Personal Biography of John McCarty, Ph.D.
Dr. John McCarty studies the effects of variation in the environment on species and ecological communities. The goal of this work is to better understand the impacts of human activities on wildlife, with a focus on birds, and to help land and resource managers maintain healthy and diverse ecological communities. His lab is currently studying the ecology of grassland birds in a landscape dominated by farming. One focus of this work is to find ways to maximize the benefits to birds of remaining patches of natural habitat and to maximize the return on investments in on-farm conservation such as the U.S. Department of Agriculture's (U.S.D.A.) Conservation Reserve Program. The second focus is on understanding how the changes in farming practices associated with the adoption of transgenic crop varieties might impact birds.
Dr. McCarty's earlier research efforts examined the effects of forest management on fruit-eating birds, such as hermit thrushes and yellow-rumped warblers, in South Carolina (in collaboration with the USDA Forest Service), and the effects of PCB-contamination in the Hudson River on aquatic and riparian birds, especially tree swallows (in collaboration with the U.S. Fish and Wildlife Service).
Prior to his current position, Dr. McCarty spent three years in Washington D.C. working on the interface between science and environmental policy, as part of the American Association for the Advancement of Science's (AAAS) Science and Technology Policy Fellowship Program.
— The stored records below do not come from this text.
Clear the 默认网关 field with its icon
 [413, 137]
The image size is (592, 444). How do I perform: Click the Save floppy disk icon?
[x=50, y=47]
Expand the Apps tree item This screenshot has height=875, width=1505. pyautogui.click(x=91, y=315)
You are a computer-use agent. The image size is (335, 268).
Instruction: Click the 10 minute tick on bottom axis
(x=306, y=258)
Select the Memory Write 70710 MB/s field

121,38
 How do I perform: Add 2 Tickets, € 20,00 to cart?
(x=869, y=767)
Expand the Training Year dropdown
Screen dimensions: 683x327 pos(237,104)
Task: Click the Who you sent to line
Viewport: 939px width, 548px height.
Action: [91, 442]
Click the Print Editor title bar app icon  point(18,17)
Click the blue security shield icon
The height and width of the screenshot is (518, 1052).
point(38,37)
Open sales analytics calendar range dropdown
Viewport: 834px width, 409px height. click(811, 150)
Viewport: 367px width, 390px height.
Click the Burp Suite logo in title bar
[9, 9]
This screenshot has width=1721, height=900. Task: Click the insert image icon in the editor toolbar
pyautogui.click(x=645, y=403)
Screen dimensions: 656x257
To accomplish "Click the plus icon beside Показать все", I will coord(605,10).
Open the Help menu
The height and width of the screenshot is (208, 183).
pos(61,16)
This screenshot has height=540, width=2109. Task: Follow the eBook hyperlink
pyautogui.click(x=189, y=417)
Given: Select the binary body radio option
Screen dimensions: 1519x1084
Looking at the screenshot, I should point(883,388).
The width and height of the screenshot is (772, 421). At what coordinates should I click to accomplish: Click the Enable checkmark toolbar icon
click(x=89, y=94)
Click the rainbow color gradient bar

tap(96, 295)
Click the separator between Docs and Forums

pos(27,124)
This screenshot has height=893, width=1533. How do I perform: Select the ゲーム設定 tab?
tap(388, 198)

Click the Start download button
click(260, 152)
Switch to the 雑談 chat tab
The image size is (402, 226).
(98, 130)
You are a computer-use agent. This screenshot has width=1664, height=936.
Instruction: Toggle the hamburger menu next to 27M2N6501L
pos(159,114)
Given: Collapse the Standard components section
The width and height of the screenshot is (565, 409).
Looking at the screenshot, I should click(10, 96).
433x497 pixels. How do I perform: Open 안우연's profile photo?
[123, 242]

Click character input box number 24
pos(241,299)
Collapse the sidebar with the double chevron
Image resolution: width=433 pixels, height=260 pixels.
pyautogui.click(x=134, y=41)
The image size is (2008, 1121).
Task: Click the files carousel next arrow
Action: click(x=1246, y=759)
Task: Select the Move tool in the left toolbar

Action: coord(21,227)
He served first as an Environmental Policy Fellow with the U.S. Environmental Protection Agency's Global Change Research Program. He was then awarded the AAAS Roger Revelle Fellowship in Global Stewardship and spent a year working with the USDA Forest Service and other federal agencies on the role of ecological research in land and resource management. Currently Dr. McCarty directs an interdisciplinary environmental studies program, teaches courses in ornithology, environmental science, and ecology, and conducts research.